Ao adotar uma criança não é necessário tornar público esse ato, mas é muito importante que ele seja dito em âmbito privado, isto é, na família.

Quanto ao momento em que se deve revelar esta verdade as opiniões divergem. Para alguns profissionais o momento ideal seria até os cinco anos de idade, para que a criança pudesse se adaptar mais facilmente a esta realidade. Para outros, há o entendimento de que seria melhor aguardar o amadurecimento da criança, dizendo-lhe apenas quando chegasse a idade adulta para não gerar confusão mental que poderia resultar em sentimento de rejeição.

A meu ver, quando falamos de família, estamos a adentrar uma esfera muito frágil, onde apenas seus integrantes estão aptos para compreender suas nuances. Há diversas realidades convivendo em um mesmo núcleo familiar, mas só as compreende quem delas partilha, por esta razão é importante que os próprios pais possam sentir o momento ideal. Introduzir o assunto a partir de perguntas formuladas pela própria criança talvez seja o mais adequado, pois revela naturalidade. Para Fernanda Travassos, no momento em que a criança começar a formular perguntas do tipo: “Mamãe/papai, como eu nasci?” ela estará dando um sinal de que vai ter respaldo de seu mundo interno para “compreender” o que lhe for explicado.

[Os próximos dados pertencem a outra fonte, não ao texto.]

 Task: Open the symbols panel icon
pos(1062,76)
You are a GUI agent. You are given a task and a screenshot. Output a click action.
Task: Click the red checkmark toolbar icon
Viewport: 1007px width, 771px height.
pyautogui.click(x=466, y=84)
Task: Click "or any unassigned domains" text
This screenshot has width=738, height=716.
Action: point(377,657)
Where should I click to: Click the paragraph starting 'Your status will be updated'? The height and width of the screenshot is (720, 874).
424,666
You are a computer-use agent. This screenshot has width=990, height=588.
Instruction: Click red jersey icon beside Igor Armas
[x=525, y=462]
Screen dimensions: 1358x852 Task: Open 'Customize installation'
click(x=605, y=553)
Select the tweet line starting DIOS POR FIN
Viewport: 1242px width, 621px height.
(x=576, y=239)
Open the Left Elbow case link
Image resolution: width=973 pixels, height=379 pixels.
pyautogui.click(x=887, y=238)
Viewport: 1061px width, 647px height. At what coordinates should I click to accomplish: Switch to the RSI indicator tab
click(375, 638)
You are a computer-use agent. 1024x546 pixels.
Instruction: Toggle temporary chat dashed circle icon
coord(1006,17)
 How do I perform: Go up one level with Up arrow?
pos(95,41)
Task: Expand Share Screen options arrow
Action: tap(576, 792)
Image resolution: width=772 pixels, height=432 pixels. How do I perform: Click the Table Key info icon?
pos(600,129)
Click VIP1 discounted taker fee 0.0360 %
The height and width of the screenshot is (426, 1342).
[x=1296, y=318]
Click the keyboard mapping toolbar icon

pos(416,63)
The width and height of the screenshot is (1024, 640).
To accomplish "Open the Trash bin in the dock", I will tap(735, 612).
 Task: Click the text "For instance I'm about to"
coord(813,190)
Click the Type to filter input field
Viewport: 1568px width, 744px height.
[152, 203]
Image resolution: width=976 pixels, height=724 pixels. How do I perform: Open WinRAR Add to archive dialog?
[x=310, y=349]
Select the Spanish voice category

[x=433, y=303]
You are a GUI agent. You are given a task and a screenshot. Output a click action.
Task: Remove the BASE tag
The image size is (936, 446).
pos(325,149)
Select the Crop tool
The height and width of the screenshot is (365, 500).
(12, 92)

De qualquer modo, independentemente da forma como esta revelação venha a ocorrer, se vier, a presença dos pais ou pelo menos de um deles, acompanhando e oferecendo todas as condições necessárias ao crescimento normal do infante, é o principal objetivo almejado pelas regulamentações do Estatuto da Criança e do Adolescente, no que tange ao regime de adoção e uma vez que sua efetivação tenha ocorrido a lei se vê satisfeita.

Assim, no Estatuto da Criança e do Adolescente, o interesse maior a ser resguardado é o do menor. A adoção presta-se a oferecer uma família ao menor desamparado, proporcionando-lhe uma vida digna, mostrando-se como mecanismo importante, pois, ao tempo que permite que pessoas venham a ter um filho, quando impossibilitadas por meios naturais, permite, principalmente, que o menor encontre o devido amparo.

A realidade social nos revela uma triste situação, qual seja, o descaso por parte das autoridades públicas em relação às crianças e adolescentes que se encontram desamparados, a mercê de todo tipo de exploração, violência, crueldade e opressão.

Ante a relevância deste cenário, que não podemos ignorar, a adoção presta- se a garantir condições dignas de vida, posto que a família natural e o Estado, constitucionalmente incumbidos de garantir o respeito e a dignidade criança e do adolescente, não o fizeram.